* [Exercise goal]
Reproduce, unchanged, the part of the material that opens with the line containing "Task: Open the user profile icon button" and closes with the line containing "pyautogui.click(x=1369, y=1167)", including both of those lines.

* [Records for this exercise]
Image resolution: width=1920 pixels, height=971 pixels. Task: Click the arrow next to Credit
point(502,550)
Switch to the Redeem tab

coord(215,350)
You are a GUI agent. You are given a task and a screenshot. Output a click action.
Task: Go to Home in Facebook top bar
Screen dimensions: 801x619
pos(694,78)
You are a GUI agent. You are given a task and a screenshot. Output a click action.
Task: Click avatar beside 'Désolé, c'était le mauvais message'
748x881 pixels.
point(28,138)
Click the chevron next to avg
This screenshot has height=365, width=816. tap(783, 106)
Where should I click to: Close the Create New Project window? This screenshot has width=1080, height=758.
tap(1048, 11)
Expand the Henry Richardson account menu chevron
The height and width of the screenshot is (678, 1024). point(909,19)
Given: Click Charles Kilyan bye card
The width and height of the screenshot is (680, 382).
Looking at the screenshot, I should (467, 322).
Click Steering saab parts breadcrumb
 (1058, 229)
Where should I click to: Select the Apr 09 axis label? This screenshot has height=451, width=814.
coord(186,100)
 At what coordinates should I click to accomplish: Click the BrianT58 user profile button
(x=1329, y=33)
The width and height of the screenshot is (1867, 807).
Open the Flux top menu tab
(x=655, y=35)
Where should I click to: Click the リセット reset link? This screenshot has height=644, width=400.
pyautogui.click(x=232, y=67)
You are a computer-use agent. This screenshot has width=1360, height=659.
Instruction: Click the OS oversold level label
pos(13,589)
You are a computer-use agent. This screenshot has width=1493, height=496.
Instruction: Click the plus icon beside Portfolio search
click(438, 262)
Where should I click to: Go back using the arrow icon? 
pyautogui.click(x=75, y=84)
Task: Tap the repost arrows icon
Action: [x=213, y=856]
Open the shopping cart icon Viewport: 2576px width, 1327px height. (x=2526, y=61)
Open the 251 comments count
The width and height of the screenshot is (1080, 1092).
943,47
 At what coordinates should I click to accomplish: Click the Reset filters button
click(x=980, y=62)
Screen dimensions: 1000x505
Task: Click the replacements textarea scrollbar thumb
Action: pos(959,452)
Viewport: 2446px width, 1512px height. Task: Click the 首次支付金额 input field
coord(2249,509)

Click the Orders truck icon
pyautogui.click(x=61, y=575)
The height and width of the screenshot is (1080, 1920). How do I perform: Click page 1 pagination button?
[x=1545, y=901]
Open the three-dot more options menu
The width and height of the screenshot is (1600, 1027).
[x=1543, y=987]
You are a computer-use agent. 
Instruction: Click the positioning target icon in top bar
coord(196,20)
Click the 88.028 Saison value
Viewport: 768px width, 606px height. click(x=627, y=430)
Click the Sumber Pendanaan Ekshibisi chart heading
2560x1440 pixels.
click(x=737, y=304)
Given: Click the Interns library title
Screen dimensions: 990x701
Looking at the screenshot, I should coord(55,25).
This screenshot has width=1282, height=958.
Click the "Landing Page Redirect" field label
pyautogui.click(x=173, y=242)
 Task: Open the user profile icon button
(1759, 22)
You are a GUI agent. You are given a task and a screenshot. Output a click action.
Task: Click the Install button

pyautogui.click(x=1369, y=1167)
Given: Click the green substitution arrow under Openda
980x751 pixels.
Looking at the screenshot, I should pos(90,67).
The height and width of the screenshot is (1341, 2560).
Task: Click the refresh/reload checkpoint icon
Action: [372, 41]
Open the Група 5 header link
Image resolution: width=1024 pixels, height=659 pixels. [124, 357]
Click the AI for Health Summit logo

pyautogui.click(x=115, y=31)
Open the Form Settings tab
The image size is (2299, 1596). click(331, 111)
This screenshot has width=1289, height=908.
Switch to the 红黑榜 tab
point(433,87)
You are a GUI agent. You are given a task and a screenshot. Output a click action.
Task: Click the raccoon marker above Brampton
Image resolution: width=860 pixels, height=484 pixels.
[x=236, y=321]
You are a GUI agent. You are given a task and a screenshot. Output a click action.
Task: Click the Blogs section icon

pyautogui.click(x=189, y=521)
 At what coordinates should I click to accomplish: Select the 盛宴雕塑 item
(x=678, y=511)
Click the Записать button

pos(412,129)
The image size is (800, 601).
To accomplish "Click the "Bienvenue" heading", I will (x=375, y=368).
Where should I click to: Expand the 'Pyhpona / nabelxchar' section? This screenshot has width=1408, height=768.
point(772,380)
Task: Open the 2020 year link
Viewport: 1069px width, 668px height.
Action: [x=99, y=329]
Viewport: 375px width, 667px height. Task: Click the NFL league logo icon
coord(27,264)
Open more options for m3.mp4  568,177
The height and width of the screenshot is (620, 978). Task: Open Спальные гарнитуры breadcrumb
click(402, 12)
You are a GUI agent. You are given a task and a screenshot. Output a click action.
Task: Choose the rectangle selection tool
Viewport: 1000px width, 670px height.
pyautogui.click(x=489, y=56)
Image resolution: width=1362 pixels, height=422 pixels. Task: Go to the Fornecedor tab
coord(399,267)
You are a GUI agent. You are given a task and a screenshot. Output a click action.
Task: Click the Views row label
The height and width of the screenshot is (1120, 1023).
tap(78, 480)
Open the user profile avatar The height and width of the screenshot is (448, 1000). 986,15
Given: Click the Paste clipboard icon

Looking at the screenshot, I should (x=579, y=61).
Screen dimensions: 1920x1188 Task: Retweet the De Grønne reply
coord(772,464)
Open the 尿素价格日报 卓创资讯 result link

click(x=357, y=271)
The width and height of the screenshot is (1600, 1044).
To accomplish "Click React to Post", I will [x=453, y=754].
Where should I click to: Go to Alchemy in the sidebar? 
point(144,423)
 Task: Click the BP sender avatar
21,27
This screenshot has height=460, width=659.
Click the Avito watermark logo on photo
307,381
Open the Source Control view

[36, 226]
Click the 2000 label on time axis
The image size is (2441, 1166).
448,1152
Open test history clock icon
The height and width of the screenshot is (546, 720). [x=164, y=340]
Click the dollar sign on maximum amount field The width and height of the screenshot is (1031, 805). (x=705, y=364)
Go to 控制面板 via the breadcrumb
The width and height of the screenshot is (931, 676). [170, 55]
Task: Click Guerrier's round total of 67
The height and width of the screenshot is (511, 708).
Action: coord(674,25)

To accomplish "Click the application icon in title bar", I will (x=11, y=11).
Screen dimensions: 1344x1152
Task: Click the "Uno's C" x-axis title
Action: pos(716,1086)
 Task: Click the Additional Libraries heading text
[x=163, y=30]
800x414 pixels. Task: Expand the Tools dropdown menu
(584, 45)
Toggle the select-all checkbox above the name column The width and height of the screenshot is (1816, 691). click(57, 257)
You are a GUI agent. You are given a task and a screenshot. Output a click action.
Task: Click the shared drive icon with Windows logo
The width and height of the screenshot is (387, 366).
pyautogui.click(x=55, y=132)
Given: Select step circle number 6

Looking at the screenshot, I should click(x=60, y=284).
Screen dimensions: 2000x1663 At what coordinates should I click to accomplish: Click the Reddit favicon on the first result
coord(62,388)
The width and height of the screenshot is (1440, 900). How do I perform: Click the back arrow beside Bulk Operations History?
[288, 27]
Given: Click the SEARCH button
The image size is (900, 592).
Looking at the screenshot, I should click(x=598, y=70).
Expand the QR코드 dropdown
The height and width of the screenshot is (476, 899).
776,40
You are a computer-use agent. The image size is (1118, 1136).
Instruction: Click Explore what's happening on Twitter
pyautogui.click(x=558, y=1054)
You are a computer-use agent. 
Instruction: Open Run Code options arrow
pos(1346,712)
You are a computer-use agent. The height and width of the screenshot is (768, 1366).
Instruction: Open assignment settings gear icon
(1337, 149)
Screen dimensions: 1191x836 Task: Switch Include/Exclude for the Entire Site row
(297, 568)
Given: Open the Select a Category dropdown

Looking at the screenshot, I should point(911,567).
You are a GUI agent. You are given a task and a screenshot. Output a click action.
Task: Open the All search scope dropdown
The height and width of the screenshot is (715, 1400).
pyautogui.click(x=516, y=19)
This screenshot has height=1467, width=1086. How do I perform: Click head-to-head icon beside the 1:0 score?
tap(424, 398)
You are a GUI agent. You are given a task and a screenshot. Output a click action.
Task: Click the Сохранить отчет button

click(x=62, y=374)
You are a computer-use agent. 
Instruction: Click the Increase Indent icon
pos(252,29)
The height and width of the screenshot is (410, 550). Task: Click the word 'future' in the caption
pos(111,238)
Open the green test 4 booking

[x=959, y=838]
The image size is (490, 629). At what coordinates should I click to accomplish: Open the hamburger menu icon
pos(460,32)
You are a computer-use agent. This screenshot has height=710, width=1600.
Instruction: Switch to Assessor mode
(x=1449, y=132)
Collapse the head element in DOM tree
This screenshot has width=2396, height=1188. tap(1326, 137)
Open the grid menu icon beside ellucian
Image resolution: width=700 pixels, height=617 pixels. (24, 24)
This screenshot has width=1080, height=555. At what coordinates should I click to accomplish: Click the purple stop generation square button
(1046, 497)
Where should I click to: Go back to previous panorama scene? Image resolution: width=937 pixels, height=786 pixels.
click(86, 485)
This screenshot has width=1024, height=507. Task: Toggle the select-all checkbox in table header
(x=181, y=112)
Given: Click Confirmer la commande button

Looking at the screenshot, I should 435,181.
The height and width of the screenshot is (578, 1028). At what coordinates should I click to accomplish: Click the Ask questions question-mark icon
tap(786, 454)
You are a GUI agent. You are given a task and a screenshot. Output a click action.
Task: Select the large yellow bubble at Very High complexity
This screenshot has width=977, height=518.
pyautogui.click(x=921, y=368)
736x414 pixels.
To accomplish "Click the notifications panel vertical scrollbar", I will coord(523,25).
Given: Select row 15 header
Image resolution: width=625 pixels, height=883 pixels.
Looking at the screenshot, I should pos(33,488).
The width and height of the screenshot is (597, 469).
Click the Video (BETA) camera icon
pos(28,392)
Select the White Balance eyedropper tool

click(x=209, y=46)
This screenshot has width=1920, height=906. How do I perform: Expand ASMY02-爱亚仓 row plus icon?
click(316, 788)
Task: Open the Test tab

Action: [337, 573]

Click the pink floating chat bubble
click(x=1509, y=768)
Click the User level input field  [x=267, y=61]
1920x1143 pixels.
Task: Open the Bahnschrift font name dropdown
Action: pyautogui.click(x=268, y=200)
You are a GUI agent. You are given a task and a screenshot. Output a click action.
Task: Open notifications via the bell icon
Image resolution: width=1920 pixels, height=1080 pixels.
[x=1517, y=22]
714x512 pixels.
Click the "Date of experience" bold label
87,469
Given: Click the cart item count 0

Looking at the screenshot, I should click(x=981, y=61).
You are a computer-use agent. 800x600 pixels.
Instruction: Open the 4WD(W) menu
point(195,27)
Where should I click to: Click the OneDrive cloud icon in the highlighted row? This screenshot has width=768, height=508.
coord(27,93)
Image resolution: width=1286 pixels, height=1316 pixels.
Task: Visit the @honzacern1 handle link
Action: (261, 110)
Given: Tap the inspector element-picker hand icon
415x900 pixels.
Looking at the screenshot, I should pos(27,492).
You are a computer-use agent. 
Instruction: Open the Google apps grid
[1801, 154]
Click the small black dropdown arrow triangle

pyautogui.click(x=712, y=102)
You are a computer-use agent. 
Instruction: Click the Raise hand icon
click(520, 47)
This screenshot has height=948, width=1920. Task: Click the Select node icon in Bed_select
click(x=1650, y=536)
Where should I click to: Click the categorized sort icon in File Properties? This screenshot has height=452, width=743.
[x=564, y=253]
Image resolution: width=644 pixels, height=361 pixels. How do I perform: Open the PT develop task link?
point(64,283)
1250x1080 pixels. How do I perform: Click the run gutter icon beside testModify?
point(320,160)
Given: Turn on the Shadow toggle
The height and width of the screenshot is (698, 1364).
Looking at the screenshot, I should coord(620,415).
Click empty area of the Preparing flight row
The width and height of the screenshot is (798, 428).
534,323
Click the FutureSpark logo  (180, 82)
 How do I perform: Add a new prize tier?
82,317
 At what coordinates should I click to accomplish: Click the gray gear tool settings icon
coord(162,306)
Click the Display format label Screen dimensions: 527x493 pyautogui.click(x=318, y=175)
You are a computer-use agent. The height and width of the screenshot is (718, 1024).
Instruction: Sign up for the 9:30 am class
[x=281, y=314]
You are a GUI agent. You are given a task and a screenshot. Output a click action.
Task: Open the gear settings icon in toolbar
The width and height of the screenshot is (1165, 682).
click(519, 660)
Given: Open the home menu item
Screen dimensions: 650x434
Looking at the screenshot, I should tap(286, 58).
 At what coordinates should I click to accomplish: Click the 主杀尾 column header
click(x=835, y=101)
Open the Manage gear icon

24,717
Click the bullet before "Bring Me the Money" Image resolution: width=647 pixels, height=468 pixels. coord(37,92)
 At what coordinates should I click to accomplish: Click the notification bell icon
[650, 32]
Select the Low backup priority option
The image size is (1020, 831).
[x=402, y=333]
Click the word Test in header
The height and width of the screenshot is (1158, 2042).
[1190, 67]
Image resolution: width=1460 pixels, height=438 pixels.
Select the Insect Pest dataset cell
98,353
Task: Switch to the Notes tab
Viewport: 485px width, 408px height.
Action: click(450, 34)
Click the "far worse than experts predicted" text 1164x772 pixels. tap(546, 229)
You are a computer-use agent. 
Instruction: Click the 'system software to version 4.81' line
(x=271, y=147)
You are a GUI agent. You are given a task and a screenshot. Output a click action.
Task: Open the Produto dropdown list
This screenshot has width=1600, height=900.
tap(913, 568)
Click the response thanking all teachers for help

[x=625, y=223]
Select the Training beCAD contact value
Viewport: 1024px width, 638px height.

* [Full answer]
 Task: Open the user profile icon button
(1759, 22)
You are a GUI agent. You are given a task and a screenshot. Output a click action.
Task: Click the Install button

pyautogui.click(x=1369, y=1167)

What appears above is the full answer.